EXERCISE PROMPT >> All of the entries are to be printed exactly as they appear.

──────────────────────────────

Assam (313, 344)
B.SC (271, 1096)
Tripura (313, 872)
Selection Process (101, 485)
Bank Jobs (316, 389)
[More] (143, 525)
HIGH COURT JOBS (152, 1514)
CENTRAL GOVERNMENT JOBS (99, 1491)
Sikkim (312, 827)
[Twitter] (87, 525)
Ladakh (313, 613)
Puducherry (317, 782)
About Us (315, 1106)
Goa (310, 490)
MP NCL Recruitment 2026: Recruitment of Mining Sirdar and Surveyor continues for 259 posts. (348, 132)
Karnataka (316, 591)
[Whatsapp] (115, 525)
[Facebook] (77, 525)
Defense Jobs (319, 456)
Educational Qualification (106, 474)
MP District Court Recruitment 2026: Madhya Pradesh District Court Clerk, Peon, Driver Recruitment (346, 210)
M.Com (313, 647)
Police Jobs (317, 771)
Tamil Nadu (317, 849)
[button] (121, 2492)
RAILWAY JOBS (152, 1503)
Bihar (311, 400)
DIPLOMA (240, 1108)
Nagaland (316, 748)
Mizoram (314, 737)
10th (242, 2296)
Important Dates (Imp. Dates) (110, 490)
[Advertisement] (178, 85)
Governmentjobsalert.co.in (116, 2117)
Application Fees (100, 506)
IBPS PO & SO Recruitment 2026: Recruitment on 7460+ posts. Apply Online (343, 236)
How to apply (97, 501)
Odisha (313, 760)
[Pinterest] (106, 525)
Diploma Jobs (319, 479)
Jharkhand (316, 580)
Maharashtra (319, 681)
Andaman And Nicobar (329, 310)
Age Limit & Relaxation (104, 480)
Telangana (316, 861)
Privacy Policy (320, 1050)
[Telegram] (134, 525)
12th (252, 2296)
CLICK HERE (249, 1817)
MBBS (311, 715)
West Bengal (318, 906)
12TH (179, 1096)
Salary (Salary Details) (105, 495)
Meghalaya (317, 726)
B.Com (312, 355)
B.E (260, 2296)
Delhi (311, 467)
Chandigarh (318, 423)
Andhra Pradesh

──────────────────────────────

SOLUTION TO THIS TASK >>
Assam (313, 344)
B.SC (271, 1096)
Tripura (313, 872)
Selection Process (101, 485)
Bank Jobs (316, 389)
[More] (143, 525)
HIGH COURT JOBS (152, 1514)
CENTRAL GOVERNMENT JOBS (99, 1491)
Sikkim (312, 827)
[Twitter] (87, 525)
Ladakh (313, 613)
Puducherry (317, 782)
About Us (315, 1106)
Goa (310, 490)
MP NCL Recruitment 2026: Recruitment of Mining Sirdar and Surveyor continues for 259 posts. (348, 132)
Karnataka (316, 591)
[Whatsapp] (115, 525)
[Facebook] (77, 525)
Defense Jobs (319, 456)
Educational Qualification (106, 474)
MP District Court Recruitment 2026: Madhya Pradesh District Court Clerk, Peon, Driver Recruitment (346, 210)
M.Com (313, 647)
Police Jobs (317, 771)
Tamil Nadu (317, 849)
[button] (121, 2492)
RAILWAY JOBS (152, 1503)
Bihar (311, 400)
DIPLOMA (240, 1108)
Nagaland (316, 748)
Mizoram (314, 737)
10th (242, 2296)
Important Dates (Imp. Dates) (110, 490)
[Advertisement] (178, 85)
Governmentjobsalert.co.in (116, 2117)
Application Fees (100, 506)
IBPS PO & SO Recruitment 2026: Recruitment on 7460+ posts. Apply Online (343, 236)
How to apply (97, 501)
Odisha (313, 760)
[Pinterest] (106, 525)
Diploma Jobs (319, 479)
Jharkhand (316, 580)
Maharashtra (319, 681)
Andaman And Nicobar (329, 310)
Age Limit & Relaxation (104, 480)
Telangana (316, 861)
Privacy Policy (320, 1050)
[Telegram] (134, 525)
12th (252, 2296)
CLICK HERE (249, 1817)
MBBS (311, 715)
West Bengal (318, 906)
12TH (179, 1096)
Salary (Salary Details) (105, 495)
Meghalaya (317, 726)
B.Com (312, 355)
B.E (260, 2296)
Delhi (311, 467)
Chandigarh (318, 423)
Andhra Pradesh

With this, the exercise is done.